Instructions for the task: According to the piece on Alex Karras, how many seasons did he play for the Detroit Lions?

# Start of Excerpted text

NFL 100 – Alex Karras

17 Sep

Over the 100 years of the National Football League’s existence there have been many memorable characters who have graced the playing fields across the league, and also have had an impact on society after their playing days. Some have done heroic things on the battlefields of war, some have gone on to become Supreme Court justices or Congressional representatives or vice presidential candidates. Then there are those who simply used their post-football lives to entertain us. Alex Karras is one of those. His football career was a stellar one. He played 12 seasons for the Detroit Lions and was a six time All Pro and a member of the NFL’s All Decade team for the 1960s. He is one of those players who is inexplicably absent from the Pro Football Hall of Fame. His credentials say he should be in the Hall, but it’s possible that a one year suspension he received in 1963 for “gambling and associating with known gamblers and hoodlums” may be what has kept him out. That argument loses weight, hwever, when you consider that Green Bay’s Paul Hornung, who was suspended along with Karras, is a Hall of Famer. Before his football career, Karras had been a pro wrestler, and during his suspension he returned to wrestling to make a living for the year.

# End of Excerpted text
# Start of Provided information

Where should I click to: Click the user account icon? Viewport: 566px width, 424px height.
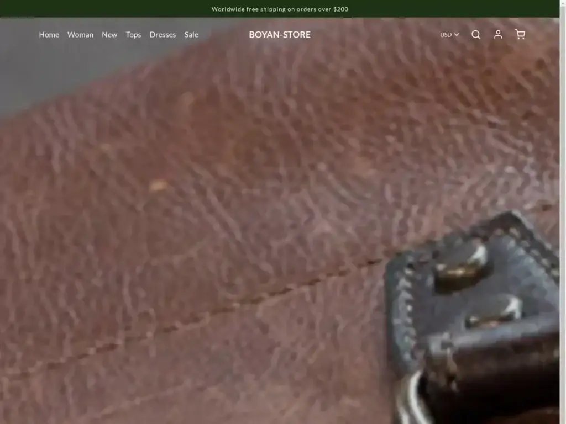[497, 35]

# End of Provided information
# Start of Provided information

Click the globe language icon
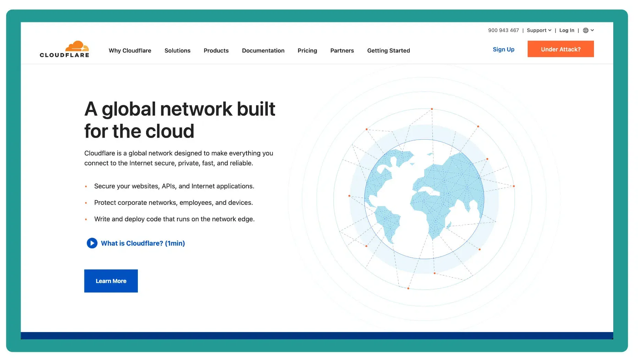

# End of Provided information

The completed task: 12 seasons